* START EXTRACT *

Raw data for EPS is thus first processed using SUSHI (yellow), the PRISM sequencing data processing pipeline, to obtain normalized counts and log fold-change data.

This data is then passed to the MTS pipeline (orange) for downstream processing such as dose-response fitting and biomarker analysis via the EPS conversion modules (green). Documentation for the MTS pipeline can be found here.

The processed data and visualizations are then available on the PRISM Portal (blue).

Running the Sushi pipeline

In order to run the PrismSeq processing pipeline, you must have copies of the follow three metadata files. For the purposes of this tutorial, we will assume they are saved in the metadata folder.

1. cell_line_meta.csv
2. cell_set_meta.csv
3. CB_meta.csv

For additional information on the outputs of the PrismSeq processing pipeline see the notes and FAQs here.

* END EXTRACT *

(WHAT IS ASKED)
1. Quote the part of the PRISM pipeline text that opens with the words "Raw data for" and closes with "the metadata folder.".
2. Answer these questions using the PRISM pipeline text:
(a) What two kinds of data does SUSHI produce from the raw data?
(b) What color marks the PRISM Portal?
(c) In which folder does the tutorial assume the three metadata files are saved?
The data that comes next has no connection to the PRISM pipeline text.

* START ENTRIES PROVIDED *

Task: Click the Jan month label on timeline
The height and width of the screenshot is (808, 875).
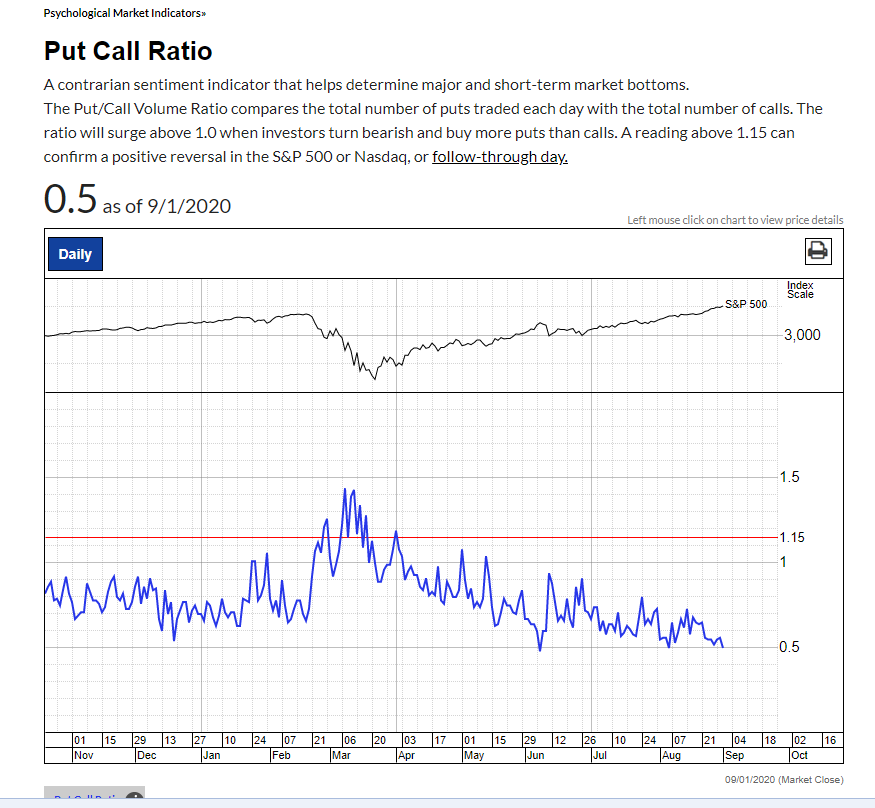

* END ENTRIES PROVIDED *
* START ENTRIES PROVIDED *

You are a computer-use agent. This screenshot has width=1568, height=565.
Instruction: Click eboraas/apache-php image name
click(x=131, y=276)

* END ENTRIES PROVIDED *

(THE ANSWERS)
1.
Raw data for EPS is thus first processed using SUSHI (yellow), the PRISM sequencing data processing pipeline, to obtain normalized counts and log fold-change data.

This data is then passed to the MTS pipeline (orange) for downstream processing such as dose-response fitting and biomarker analysis via the EPS conversion modules (green). Documentation for the MTS pipeline can be found here.

The processed data and visualizations are then available on the PRISM Portal (blue).

Running the Sushi pipeline

In order to run the PrismSeq processing pipeline, you must have copies of the follow three metadata files. For the purposes of this tutorial, we will assume they are saved in the metadata folder.

2.
(a) Normalized counts and log fold-change data.
(b) Blue.
(c) The metadata folder.